17« Plus d’enfants sans sourires », l’association veut aussi et surtout toucher les enfants, l’avenir de notre planète. Les artistes qui participent aux expéditions sont toujours surpris par l’accueil que leur font les enfants, car même s’ils ont grandi trop vite, ils ont encore un peu d’innocence en eux. Ils sont pris pas la magie des paillettes et la féerie du spectacle. L’arrivée des Clowns est un changement dans la vie de ces enfants. La construction de la piste, la musique, le spectacle brisent le train-train, la monotonie. Les Clowns leur donnent un peu d’imaginaire, un petit morceau d’enfance. Et puis, le clown devient parfois aussi un objet pédagogique dans les écoles qui n’ont pas fermé leurs portes. C’est de la couleur dans la vie terne et triste, de la poésie ; les instituteurs peuvent se servir du passage des clowns pour faire faire des dessins qui ne seront pas des dessins de militaires avec des armes, pour faire raconter des histoires... On parle du clown qui est passé, de celui qui a reçu un seau de paillettes sur la tête, des maladresses de cet autre clown, comme tous les enfants du monde quand ils sortent du cirque.

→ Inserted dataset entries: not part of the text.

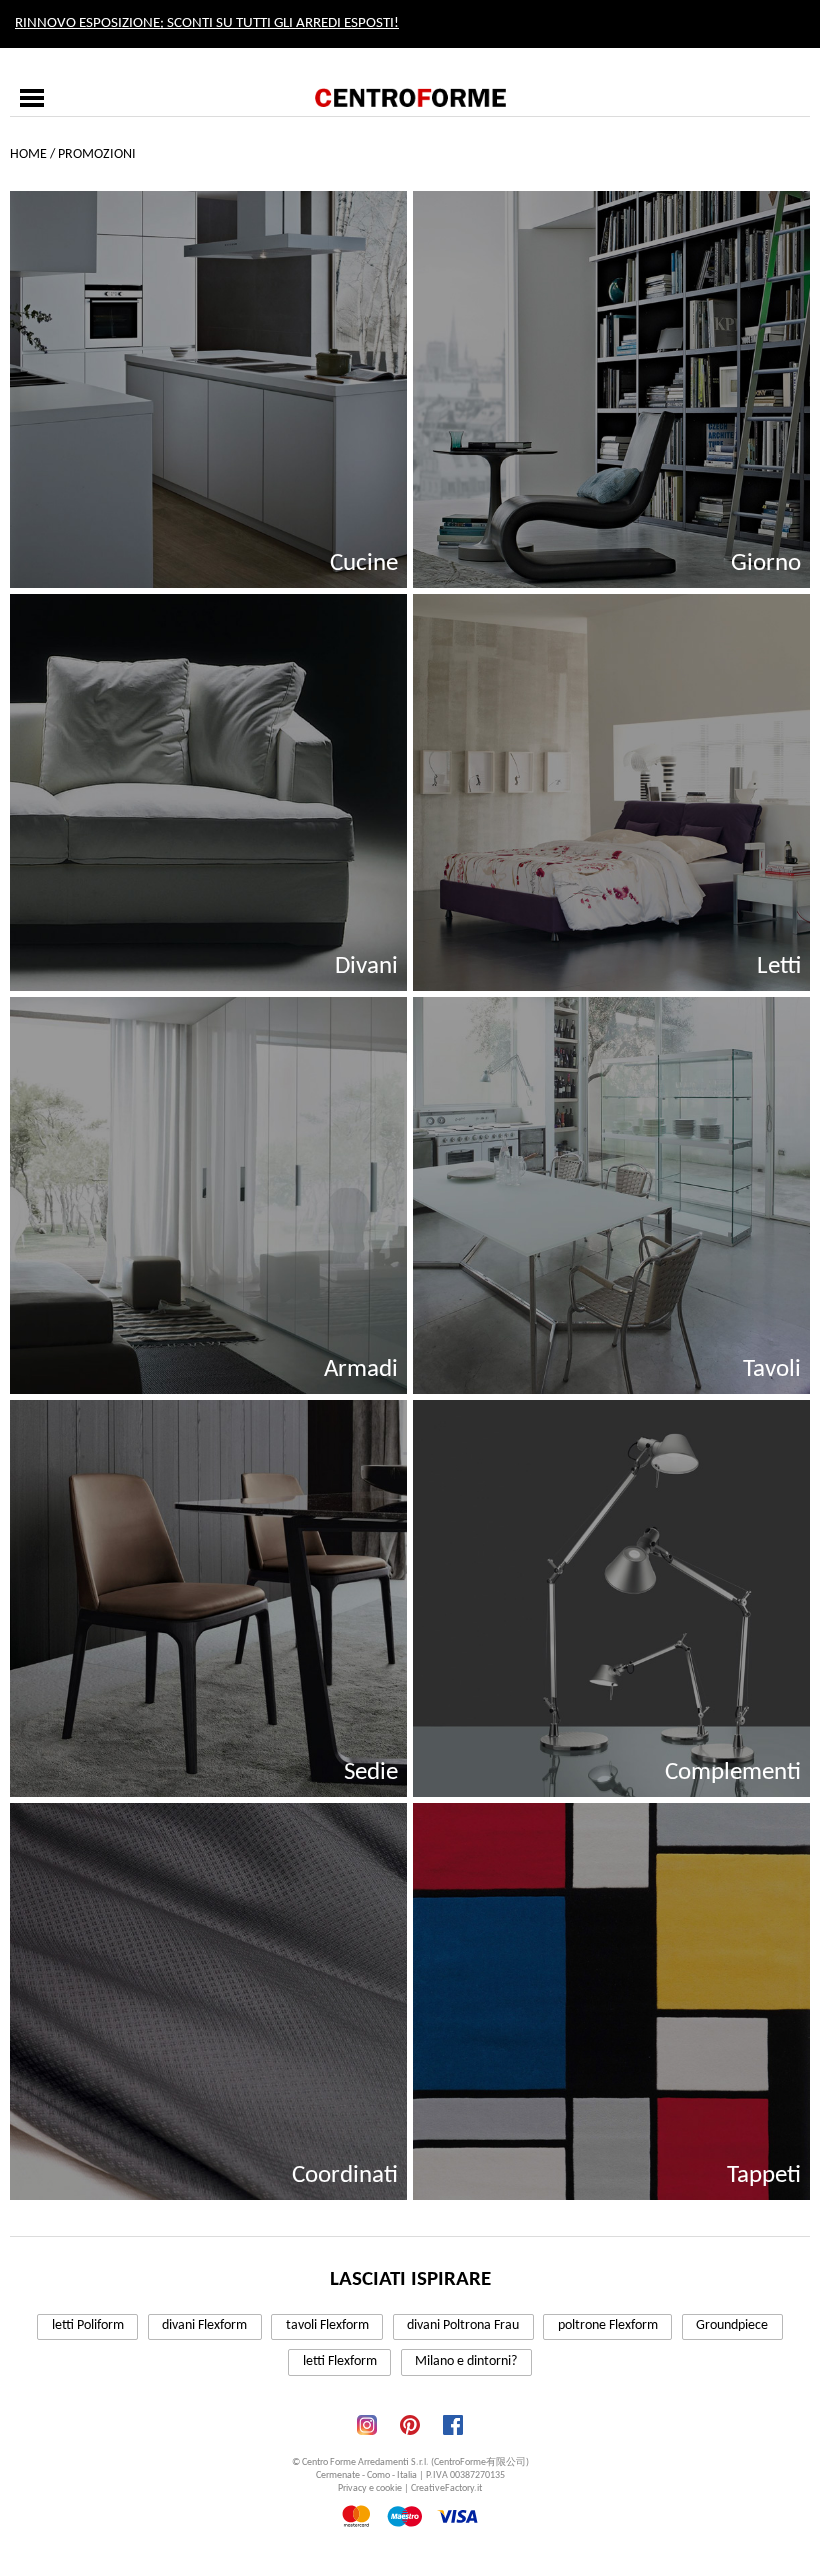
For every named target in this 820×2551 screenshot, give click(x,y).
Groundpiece (732, 2325)
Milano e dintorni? (466, 2361)
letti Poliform (88, 2325)
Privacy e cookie (370, 2488)
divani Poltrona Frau (463, 2325)
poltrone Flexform (608, 2325)
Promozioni (97, 154)
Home (28, 154)
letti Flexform (340, 2361)
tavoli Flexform (327, 2325)
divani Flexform (204, 2325)
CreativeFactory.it (446, 2488)
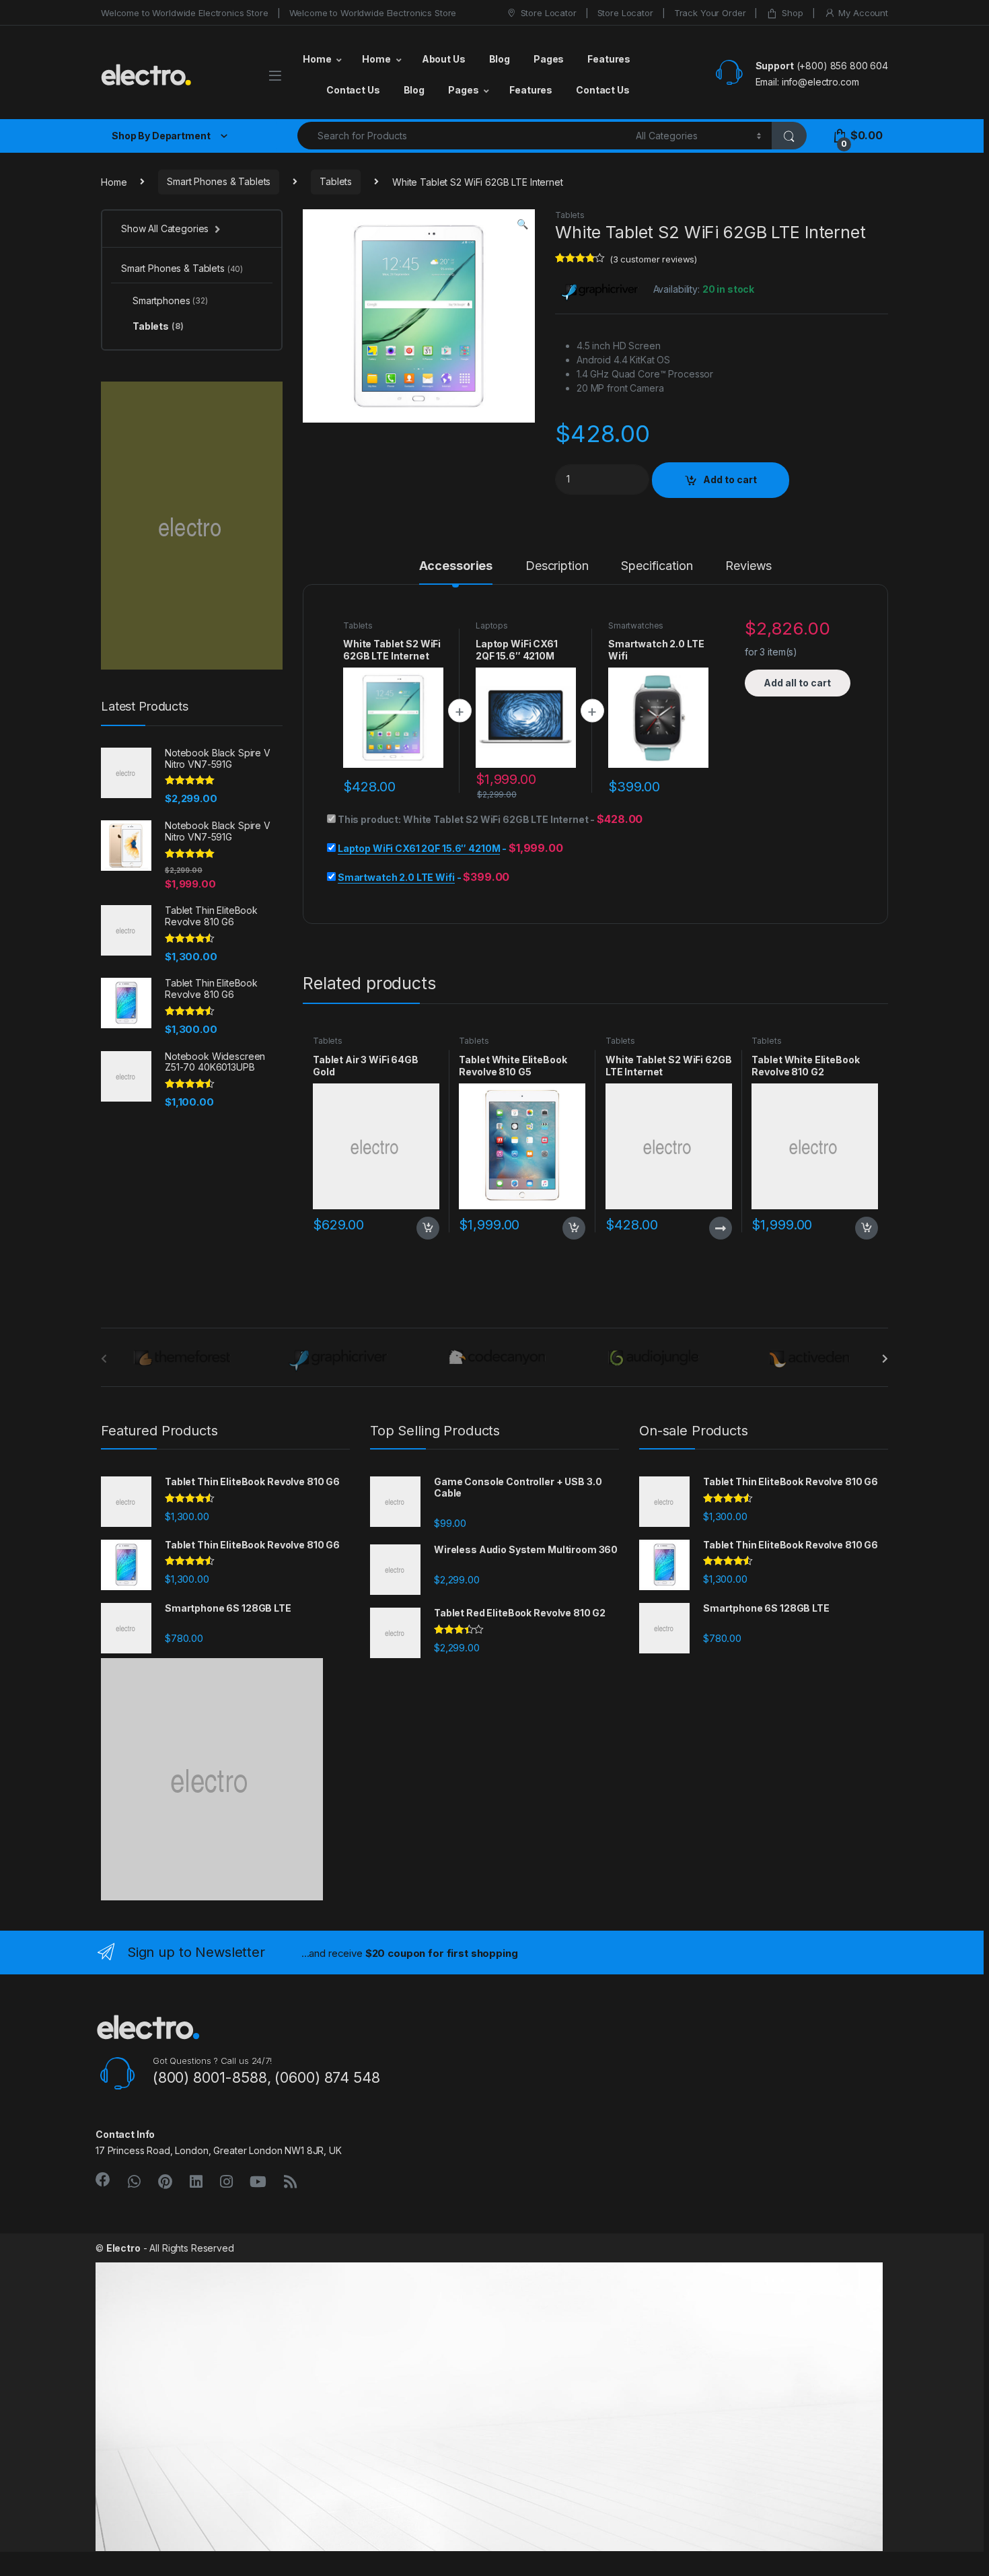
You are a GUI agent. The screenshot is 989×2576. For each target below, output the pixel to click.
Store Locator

La grande différence, c’est que ce sont les clowns qui sont venus vers eux, eux qu’ils vivent une situation de guerre. Ce sont des souvenirs pour toujours. Jamais ces enfants n’oublieront le passage des clowns, même quand ils seront adultes, ils se souviendront.
18À travers les enfants, les « Clowns sans Frontières » touchent aussi les adultes qui les entourent. Certes, dans quelques camps, le spectacle ne réussit pas toujours à détendre leurs visages crispés. Il leur est parfois bien difficile de faire rire certains adultes. Pour les « Clowns sans Frontières », c’est alors un échec. Dans d’autres camps, les adultes oublient, et entrent dans la magie du spectacle. Ils retrouvent un peu le bonheur des bals et commencent à danser, ce qu’ils n’avaient pas fait depuis longtemps. A la fin du spectacle, les Clowns sont souvent invités à partager une tasse de café et quelques biscuits. Même s’ils regrettent de ne pas pouvoir mieux communiquer à cause de la barrière de la langue, les Clowns se réjouissent de voir des visages souriants, des gens qui ont l’air heureux. Ce qui compte ce sont ces sourires. Les gens sont heureux de voir qu’ils ne sont pas oubliés, qu’il n’y a pas que les ONG et la FORPRONU qui s’intéressent à leur sort. Les témoignages sont nombreux. Une grand-mère « déplacée » de Kostajnica en Croatie dira qu’elle n’avait jamais rien vu d’aussi beau et d’aussi professionnel. Une belle récompense pour les Clowns, à qui des gens diront un jour que grâce à eux, grâce à ce petit spectacle, ils ont eu le sentiment d’être normaux. Mais c’est la lumière qui brille dans les yeux des enfants qui fait le plus plaisir au cœur de ces artistes-clowns bénévoles qui, avant de repartir, distribuent ballons, jouets et nez rouges.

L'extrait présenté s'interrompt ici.